■ **Problem requirements**
Please set out the listing lines starting at the one containing "This screenshot has height=943, width=736." and ending at the one containing "center [305, 538]." as a Markdown table with the columns Number and Line, leaving out blank lines and including no others.

■ **Data in this exercise**

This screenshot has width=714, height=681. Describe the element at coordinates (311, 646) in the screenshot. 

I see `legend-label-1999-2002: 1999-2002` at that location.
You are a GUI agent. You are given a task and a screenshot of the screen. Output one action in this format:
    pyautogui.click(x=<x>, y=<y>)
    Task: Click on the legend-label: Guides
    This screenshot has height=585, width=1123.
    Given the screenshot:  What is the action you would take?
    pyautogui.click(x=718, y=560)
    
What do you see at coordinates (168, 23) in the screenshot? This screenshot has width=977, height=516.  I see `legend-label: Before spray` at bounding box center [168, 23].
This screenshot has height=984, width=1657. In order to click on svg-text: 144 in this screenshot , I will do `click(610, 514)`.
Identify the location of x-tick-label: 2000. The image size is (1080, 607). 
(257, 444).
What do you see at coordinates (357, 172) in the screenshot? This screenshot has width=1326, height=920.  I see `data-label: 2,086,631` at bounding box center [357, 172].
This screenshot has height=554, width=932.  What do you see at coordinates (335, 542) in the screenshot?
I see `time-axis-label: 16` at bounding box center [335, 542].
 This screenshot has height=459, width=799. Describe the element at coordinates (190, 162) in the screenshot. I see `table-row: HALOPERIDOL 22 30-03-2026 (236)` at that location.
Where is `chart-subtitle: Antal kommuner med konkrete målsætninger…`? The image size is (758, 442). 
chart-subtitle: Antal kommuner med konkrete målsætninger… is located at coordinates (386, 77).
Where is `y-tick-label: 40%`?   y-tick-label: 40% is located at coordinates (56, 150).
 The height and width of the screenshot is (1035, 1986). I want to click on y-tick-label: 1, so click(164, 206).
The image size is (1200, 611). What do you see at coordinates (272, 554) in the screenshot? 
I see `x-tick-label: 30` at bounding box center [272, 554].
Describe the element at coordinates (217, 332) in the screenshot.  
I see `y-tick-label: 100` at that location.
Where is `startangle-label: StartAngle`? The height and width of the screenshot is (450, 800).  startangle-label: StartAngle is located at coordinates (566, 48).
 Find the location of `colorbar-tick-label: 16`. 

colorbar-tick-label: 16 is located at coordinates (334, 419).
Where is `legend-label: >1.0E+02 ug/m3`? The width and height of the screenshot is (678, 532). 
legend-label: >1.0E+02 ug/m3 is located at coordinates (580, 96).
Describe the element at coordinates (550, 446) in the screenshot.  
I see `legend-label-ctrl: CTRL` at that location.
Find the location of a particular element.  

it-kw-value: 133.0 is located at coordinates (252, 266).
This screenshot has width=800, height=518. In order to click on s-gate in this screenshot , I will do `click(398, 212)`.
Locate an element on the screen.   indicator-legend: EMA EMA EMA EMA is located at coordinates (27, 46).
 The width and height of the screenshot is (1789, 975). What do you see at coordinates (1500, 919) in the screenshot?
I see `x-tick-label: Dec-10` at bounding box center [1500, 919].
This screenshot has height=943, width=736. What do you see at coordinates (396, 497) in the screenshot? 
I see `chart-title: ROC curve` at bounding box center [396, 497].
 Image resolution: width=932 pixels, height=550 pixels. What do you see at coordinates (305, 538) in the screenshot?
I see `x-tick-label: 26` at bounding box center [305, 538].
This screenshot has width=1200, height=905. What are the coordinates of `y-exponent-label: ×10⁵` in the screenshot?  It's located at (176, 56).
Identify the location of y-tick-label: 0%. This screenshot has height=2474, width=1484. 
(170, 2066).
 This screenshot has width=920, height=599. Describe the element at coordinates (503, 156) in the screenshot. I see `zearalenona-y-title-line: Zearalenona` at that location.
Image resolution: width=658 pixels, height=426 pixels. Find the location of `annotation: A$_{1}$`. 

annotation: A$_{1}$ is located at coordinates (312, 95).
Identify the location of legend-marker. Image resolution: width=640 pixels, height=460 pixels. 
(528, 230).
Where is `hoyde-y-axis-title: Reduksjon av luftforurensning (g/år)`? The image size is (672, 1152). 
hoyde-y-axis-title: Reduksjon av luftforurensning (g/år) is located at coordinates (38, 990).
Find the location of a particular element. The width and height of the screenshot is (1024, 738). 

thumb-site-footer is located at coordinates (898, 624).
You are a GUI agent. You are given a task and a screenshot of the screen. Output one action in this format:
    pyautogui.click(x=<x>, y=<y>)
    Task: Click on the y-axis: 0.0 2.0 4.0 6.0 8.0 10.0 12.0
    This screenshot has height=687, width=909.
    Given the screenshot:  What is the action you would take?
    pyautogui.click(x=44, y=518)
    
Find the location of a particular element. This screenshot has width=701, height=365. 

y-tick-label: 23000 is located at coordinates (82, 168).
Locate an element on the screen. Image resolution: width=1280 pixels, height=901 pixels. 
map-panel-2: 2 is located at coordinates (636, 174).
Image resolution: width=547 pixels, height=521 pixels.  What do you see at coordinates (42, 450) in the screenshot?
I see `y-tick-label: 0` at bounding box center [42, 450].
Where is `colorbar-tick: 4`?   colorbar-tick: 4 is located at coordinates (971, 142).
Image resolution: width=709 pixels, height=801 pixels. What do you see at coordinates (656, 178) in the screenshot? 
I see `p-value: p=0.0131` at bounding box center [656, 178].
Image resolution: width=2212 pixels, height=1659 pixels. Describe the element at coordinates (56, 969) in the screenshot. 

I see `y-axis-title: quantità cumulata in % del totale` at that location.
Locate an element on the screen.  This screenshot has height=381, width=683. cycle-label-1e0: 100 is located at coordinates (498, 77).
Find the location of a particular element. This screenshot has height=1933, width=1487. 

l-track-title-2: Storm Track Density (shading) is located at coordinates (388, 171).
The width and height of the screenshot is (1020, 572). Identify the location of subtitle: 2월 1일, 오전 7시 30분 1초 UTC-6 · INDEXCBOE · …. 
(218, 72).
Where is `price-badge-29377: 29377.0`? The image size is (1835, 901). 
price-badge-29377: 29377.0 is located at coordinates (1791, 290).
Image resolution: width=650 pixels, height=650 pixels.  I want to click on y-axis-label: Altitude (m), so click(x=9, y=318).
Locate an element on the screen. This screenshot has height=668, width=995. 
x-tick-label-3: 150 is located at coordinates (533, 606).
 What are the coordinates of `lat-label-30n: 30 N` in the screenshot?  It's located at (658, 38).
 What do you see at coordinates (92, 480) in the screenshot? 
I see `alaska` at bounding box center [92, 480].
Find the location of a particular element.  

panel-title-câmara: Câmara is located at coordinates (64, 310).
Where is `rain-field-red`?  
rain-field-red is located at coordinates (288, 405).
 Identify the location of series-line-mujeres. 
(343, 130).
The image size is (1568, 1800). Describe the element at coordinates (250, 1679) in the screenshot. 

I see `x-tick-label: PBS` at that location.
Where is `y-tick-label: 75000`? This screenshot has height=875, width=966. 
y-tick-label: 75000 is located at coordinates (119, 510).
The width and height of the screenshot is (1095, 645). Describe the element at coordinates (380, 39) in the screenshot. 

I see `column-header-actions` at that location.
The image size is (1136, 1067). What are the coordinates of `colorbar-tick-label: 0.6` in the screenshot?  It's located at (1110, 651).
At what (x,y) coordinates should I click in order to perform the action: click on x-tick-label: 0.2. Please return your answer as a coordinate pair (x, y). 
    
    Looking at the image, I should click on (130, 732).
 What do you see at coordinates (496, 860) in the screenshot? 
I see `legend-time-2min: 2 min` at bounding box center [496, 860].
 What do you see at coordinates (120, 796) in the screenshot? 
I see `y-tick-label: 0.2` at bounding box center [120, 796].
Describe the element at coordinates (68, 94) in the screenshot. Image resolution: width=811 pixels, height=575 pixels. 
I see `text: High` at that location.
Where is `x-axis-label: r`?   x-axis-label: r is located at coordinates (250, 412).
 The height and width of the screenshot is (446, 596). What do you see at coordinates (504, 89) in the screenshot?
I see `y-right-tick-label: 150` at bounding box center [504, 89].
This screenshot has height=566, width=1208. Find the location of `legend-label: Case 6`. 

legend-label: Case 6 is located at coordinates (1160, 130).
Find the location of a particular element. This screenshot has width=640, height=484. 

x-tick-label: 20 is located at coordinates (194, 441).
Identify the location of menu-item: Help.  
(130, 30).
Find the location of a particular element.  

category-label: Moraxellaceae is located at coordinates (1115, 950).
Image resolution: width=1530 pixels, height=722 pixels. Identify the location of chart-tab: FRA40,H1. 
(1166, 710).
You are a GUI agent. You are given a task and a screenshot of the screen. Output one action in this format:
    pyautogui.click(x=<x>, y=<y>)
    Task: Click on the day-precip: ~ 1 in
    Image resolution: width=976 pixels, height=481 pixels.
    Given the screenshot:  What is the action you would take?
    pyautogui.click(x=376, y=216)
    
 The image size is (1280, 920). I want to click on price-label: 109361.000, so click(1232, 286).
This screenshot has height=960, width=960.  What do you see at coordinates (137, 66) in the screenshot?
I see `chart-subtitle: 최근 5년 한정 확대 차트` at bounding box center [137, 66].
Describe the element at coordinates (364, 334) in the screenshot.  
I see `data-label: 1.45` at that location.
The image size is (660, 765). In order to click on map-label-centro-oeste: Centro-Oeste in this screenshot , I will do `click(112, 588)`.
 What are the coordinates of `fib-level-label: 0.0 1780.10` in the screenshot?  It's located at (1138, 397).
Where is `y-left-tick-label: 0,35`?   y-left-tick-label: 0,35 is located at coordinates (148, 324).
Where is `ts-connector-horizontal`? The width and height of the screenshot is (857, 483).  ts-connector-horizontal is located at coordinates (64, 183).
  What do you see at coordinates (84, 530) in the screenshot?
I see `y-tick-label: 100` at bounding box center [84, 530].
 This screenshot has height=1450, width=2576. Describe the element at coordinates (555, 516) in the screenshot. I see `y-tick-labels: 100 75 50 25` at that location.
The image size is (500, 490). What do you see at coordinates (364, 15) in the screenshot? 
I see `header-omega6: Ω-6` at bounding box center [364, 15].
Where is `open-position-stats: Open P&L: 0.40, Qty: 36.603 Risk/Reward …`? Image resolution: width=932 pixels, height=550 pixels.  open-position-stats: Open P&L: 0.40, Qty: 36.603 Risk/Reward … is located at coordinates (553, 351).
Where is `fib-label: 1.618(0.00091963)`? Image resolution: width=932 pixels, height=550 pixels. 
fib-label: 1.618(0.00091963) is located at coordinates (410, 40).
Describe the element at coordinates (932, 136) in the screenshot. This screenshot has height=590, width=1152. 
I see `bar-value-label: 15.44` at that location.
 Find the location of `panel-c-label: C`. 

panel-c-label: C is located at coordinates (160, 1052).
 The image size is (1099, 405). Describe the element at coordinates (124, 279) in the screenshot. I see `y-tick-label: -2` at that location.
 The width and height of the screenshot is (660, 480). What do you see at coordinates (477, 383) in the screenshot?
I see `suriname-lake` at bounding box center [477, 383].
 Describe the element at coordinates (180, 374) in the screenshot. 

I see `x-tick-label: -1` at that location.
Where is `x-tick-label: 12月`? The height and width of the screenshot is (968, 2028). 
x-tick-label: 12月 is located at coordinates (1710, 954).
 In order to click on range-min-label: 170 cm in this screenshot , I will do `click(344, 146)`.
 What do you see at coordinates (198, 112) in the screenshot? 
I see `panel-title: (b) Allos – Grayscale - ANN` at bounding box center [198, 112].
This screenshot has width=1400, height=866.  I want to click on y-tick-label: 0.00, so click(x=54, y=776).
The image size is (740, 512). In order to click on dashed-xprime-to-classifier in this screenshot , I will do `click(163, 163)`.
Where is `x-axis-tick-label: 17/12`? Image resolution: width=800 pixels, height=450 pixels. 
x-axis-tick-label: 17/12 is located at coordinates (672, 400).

■ **Final answer**
| Number | Line |
|---|---|
| 1 | This screenshot has height=943, width=736. What do you see at coordinates (396, 497) in the screenshot?  |
| 2 | I see `chart-title: ROC curve` at bounding box center [396, 497]. |
| 3 |  Image resolution: width=932 pixels, height=550 pixels. What do you see at coordinates (305, 538) in the screenshot? |
| 4 | I see `x-tick-label: 26` at bounding box center [305, 538]. |